DCs loaded with 6B11 anti-idiotype antibody that mimic ovarian cancer antigen can induce antigen specific T cell cytotoxicity against auto-ovarian tumor cells in vitro.

摘要

背景与目的

用抗原、蛋白质及冻存癌细胞致敏树突状细胞（DCs）进行免疫治疗已广泛应用于多种癌症的治疗。本研究中心制备的融合蛋白6B11抗独特型抗体可模拟卵巢癌相关抗原OC166 - 9。本研究旨在通过6B11抗独特型抗体诱导卵巢癌患者自体肿瘤细胞的T细胞细胞毒性。

方法

采集10例上皮性卵巢癌患者的外周血样本，分离培养单核细胞以获得DCs。用6B11抗独特型抗体刺激未成熟DCs（MINI - DC组）；未致敏DCs（未致敏 - DC组）、小鼠F(ab)'2片段致敏DCs [F(ab)'2 - DC组]及单独的T细胞（T组）作为对照。收获成熟DCs。
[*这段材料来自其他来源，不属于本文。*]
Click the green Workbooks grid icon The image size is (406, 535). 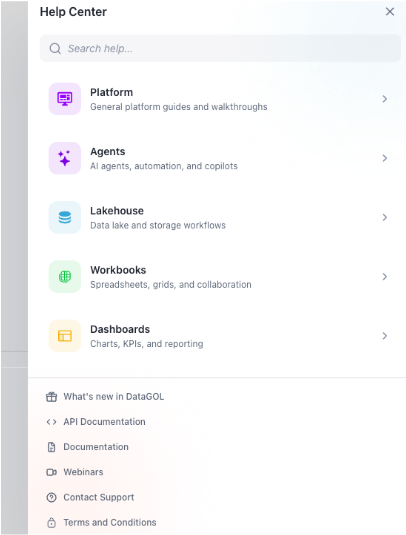[x=65, y=277]
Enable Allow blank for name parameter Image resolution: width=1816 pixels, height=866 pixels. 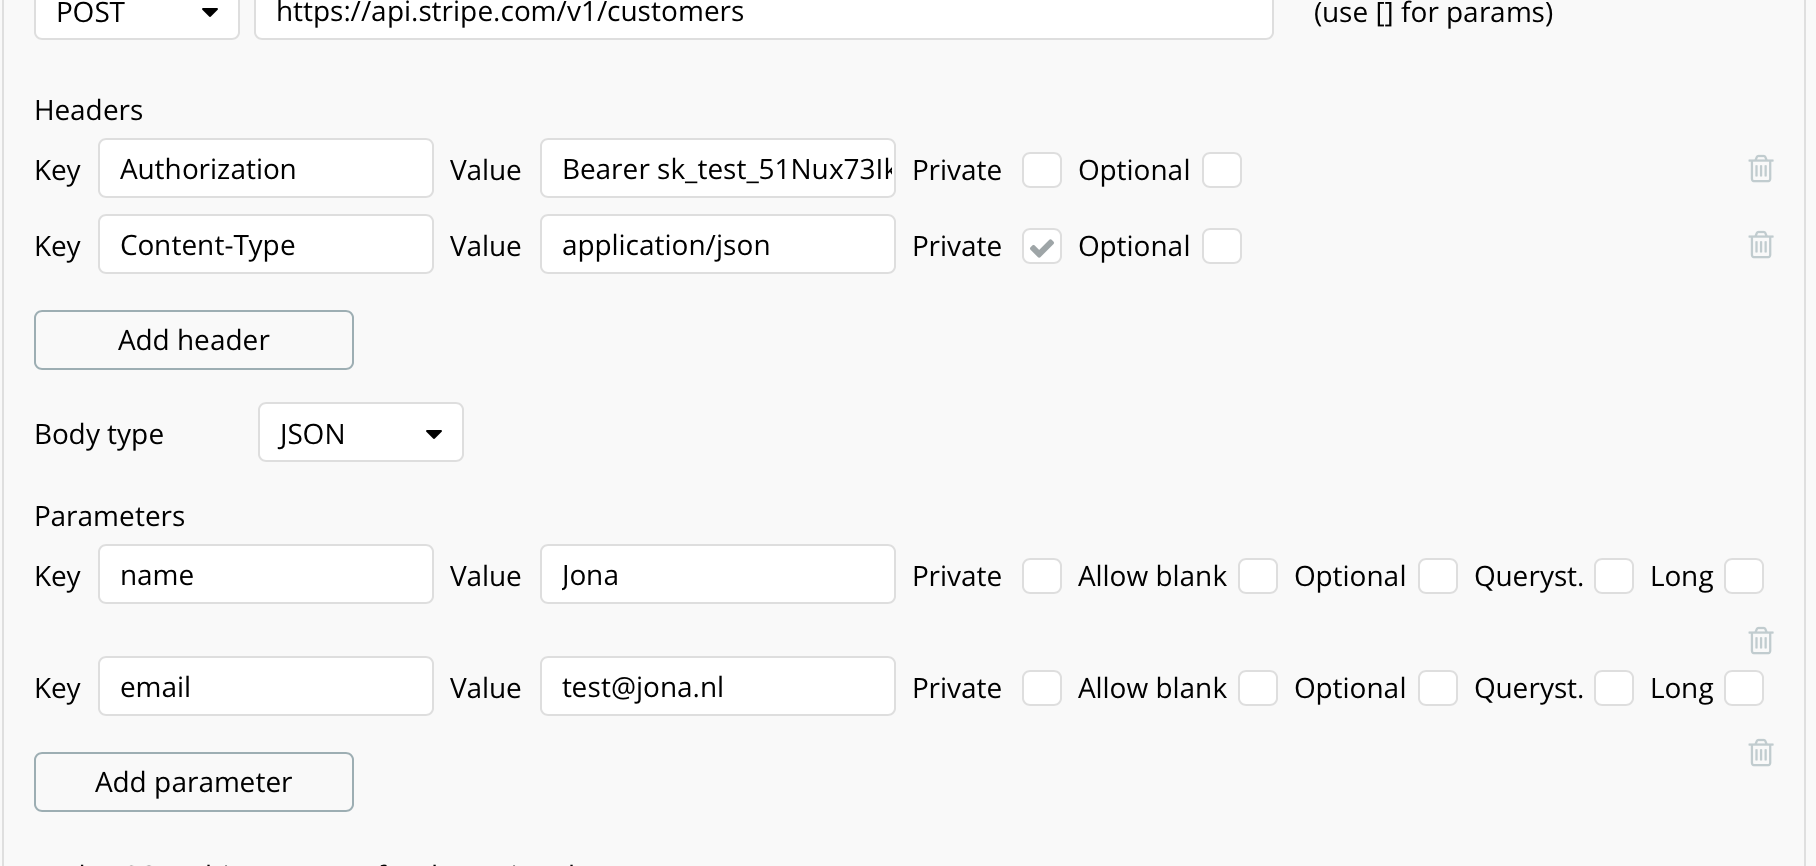click(1257, 576)
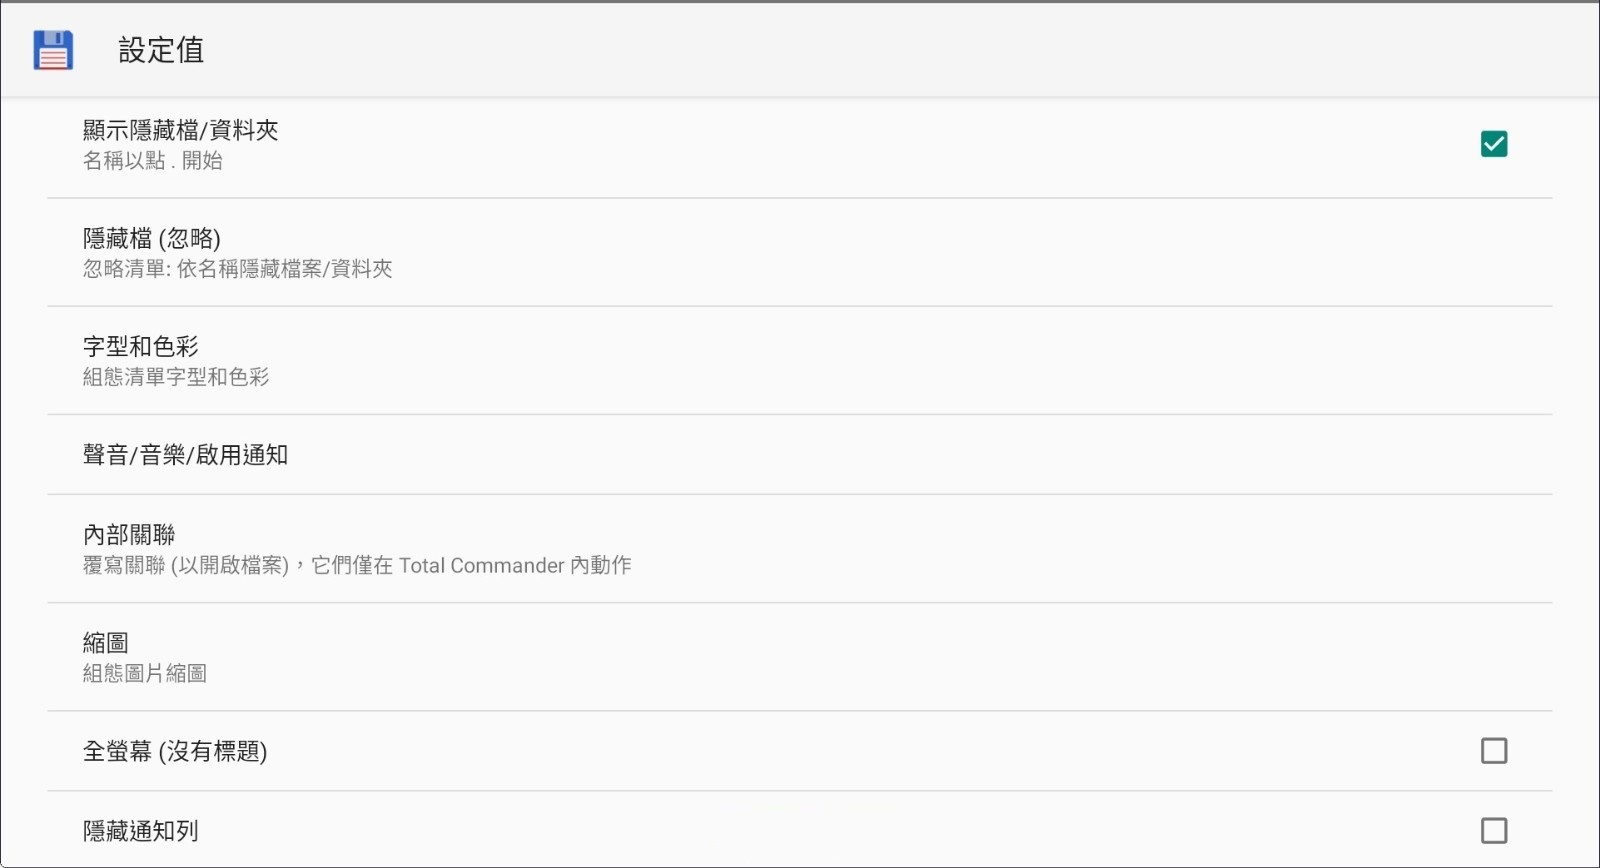The height and width of the screenshot is (868, 1600).
Task: Click the 組態清單字型和色彩 description
Action: pos(176,377)
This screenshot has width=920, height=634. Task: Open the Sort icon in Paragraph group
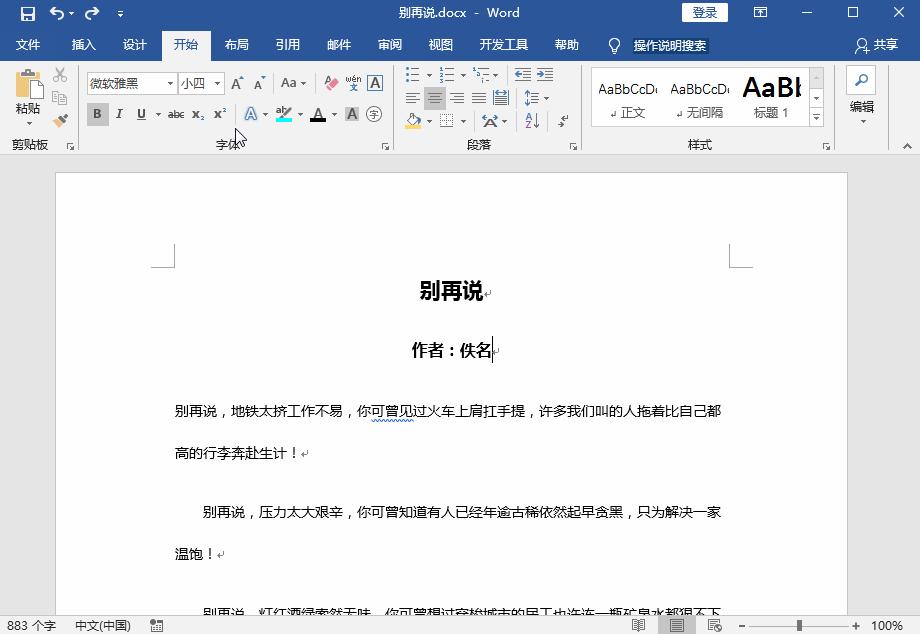(x=532, y=121)
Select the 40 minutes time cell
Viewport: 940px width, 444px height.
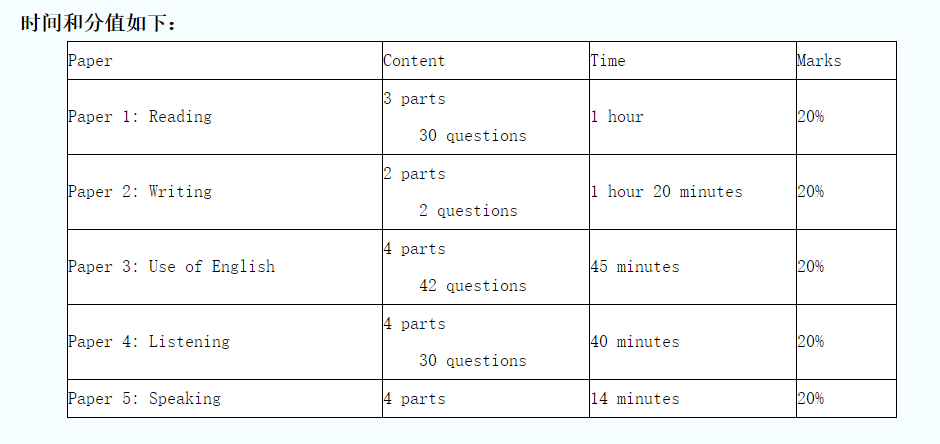click(692, 342)
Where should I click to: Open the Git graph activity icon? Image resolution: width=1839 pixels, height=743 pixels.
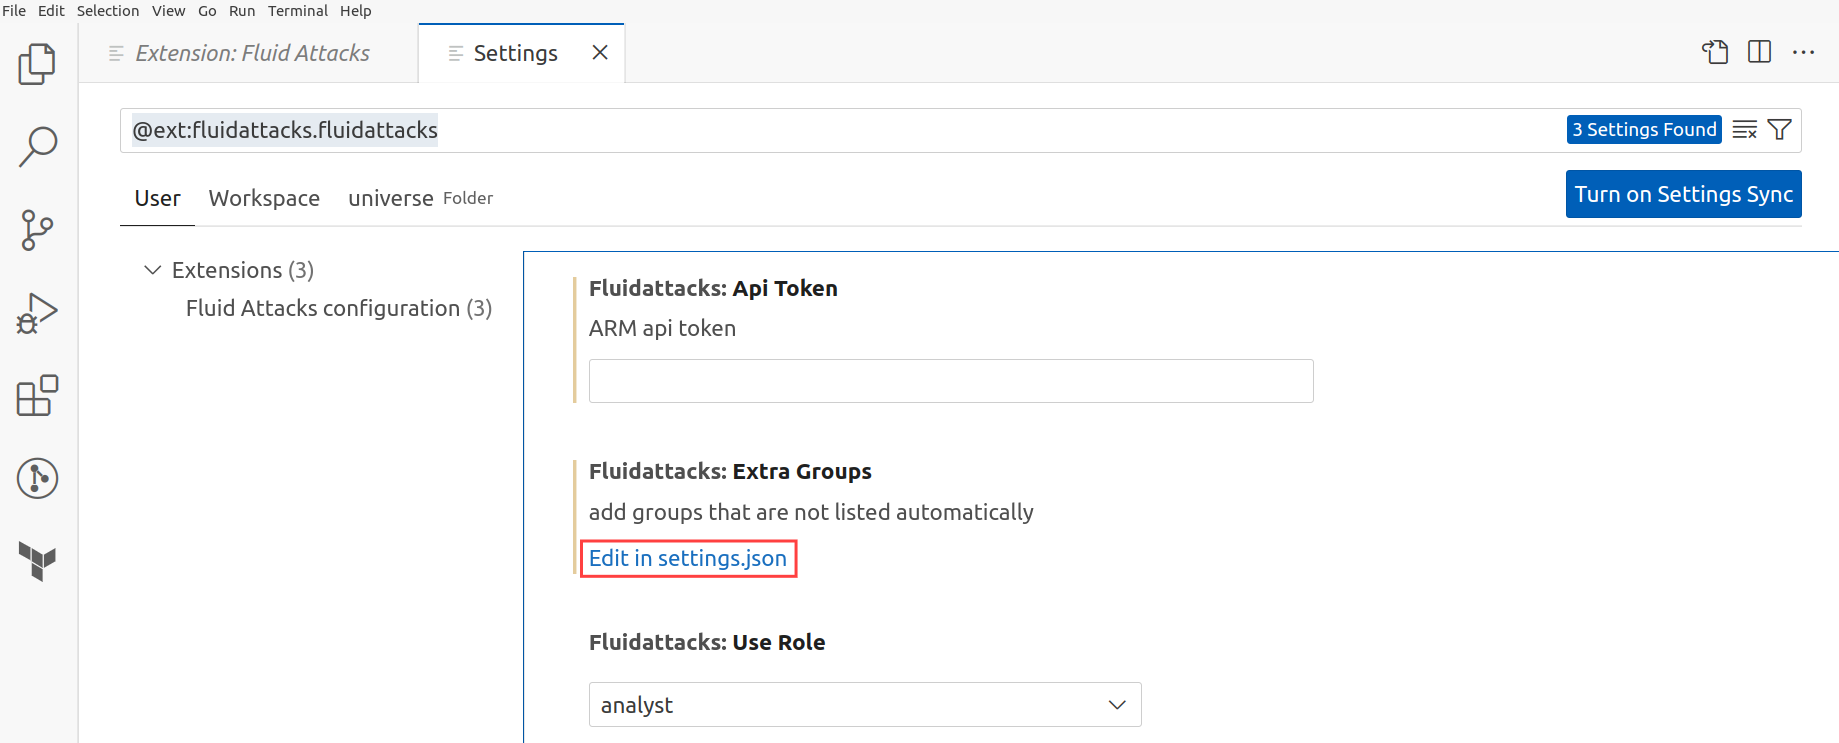click(38, 478)
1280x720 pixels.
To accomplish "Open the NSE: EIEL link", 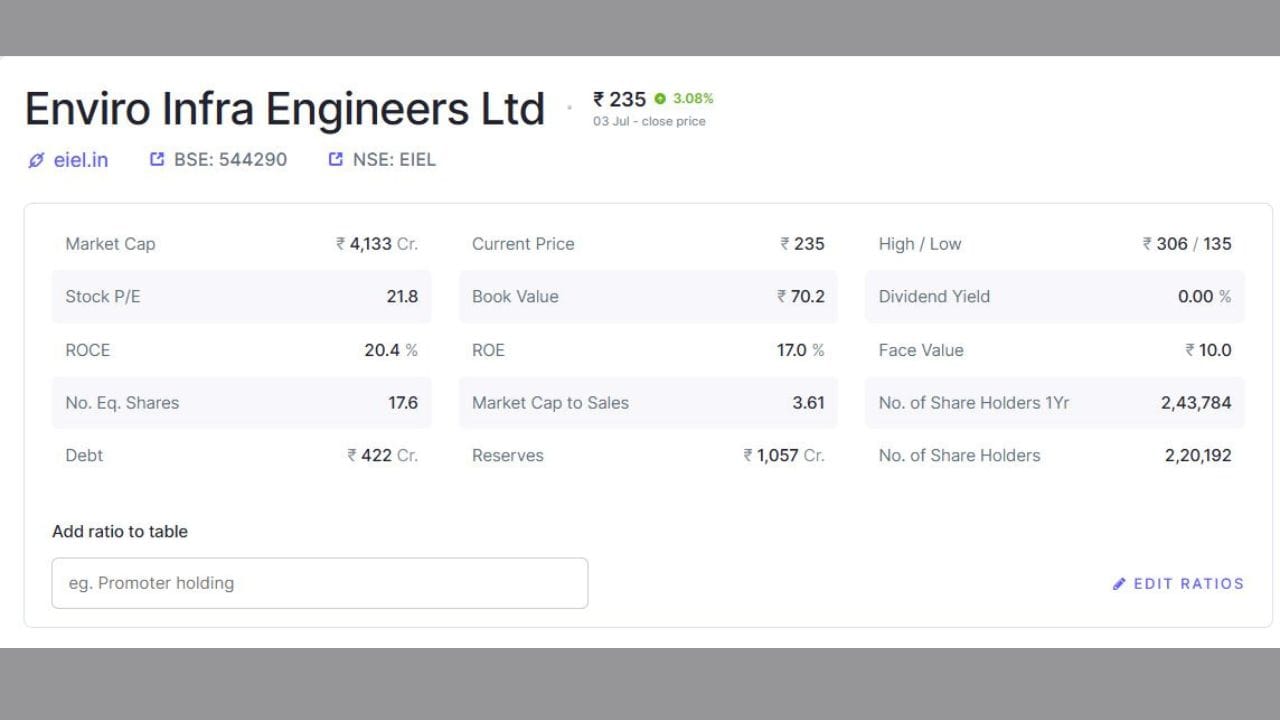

采用³H - 胸腺嘧啶核苷（³H - TdR）掺入法检测DCs对自体T细胞增殖的刺激作用。用⁵¹Cr 6小时释放试验检测DC激活的T细胞对自体肿瘤细胞的细胞毒性，以肿瘤细胞系SKOV3、HLE及K562作为对照。

结果

4例患者中，以³H - TdR掺入的cpm值作为自体T细胞增殖的标志，MINI - DC组显著高于对照组。5例患者中，在效靶比为20∶1时，MINI - DC组观察到T细胞对自体肿瘤细胞的特异性细胞毒性作用，MINI - DC组T细胞的毒性作用为25% - 100%，显著高于F(ab)'2 - DC组（18% - 40%）、未致敏 - DC组（13% - 43%）及T组（9% - 58%）。4例患者中，在效靶比为20∶1时，MINI - DC组T细胞对自体肿瘤细胞的毒性作用为25% - 100%，高于对SKOV3细胞（5% - 51%）、HLE细胞（2% - 38%）及K562细胞（2% - 25%）的毒性作用。此外，MINI - DC组T细胞对自体肿瘤细胞的毒性作用可被抗MHC - I抗体部分阻断，提示该毒性具有抗原特异性。